Telstra registered a 14% increase in brand value to US$12.4 billion in 2017, retaining the title of the most valuable telecoms brand in Australia and climbing one spot to 13th place globally in the Brand Finance Telecoms 300 rankings.

According to Brand Finance Australia, the strength of the brand contrasts with the decline in Telstra’s market value of 21%, highlighting the “ever increasing role of the brand in the organisation’s overall business strategy”.

“Telstra continues to perform exceptionally well across a number of brand attributes, and is now reaping the benefits of its customer-focused investments,” said Mark Crowe, managing director, Brand Finance Australia.

“Telstra has formally launched a 5G Innovation Centre on the Gold Coast to house tests of new technology based on the emerging next-generation wireless standard and we look forward to the formal rollout of its 5G services in 2019.”

In the Asia Pacific region, Brand Finance says the biggest success story from China in the 300 league table is China Telecom which saw a 36% growth to its brand value, rising through the ranks to 7th place this year, from 10th last year.

The China Telecom brand is now valued at almost US$24.0 billion as the company steps up efforts towards 5G deployment, with plans to run a phased testing period for capacity and performance of 5G networks across six cities from 2017 to 2019 before launching commercially in 2020.

“China Telecom is also the country’s biggest fixed-line network services provider,” Brand Finance notes.

Brand Finance reports that American telecoms players continue to dominate the Telecoms 300 league table, with AT&T retaining the title of the sector’s most valuable brand, but most US brands have experienced a loss in value as they fend off competition from Internet giants.

“Challenges presented by technology brands, such as Facebook-owned WhatsApp and Microsoft-owned Skype, have meant American telecoms must update their voice and video calling service offerings to stay relevant.

“Telecoms revenue growth has been in decline since 2013 as more customers opt for Over-The-Top messaging services to remain in touch. With Microsoft (Skype), Facebook (Messenger, WhatsApp), Amazon (Alexa), Tencent (WeChat), Google (Hangouts) and many other firms expanding their services in this space, demand for OTT services is causing telecoms brands to adapt fast.

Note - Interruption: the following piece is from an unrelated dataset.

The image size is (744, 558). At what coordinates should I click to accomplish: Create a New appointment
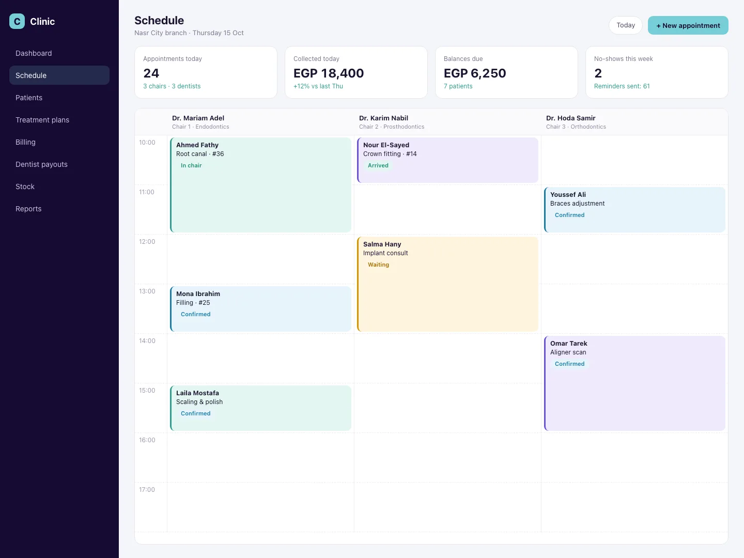pos(688,25)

“However, 79% of mobile customers worldwide think that demand for OTT is outpacing the ability of telecoms brands to adjust, according to a 2017 Mobile Economy report by the GSMA.”

David Haigh, chief executive of Brand Finance, commented: “While American telecoms brands are at the top of the table, they are grappling against falling brand values as they find themselves navigating a complex regulatory environment and competitive offerings from the internet challengers, all whilst battling sinking revenues. In order to survive in the digital era, telcos must put up a strong fight by adopting innovative strategies.”

But while American telecom brand values fall, Brand finance says that when taking a snapshot of brand representation by country, the US still dominates as American brands hold the largest share or 28% of the total brand value in the 300 league table.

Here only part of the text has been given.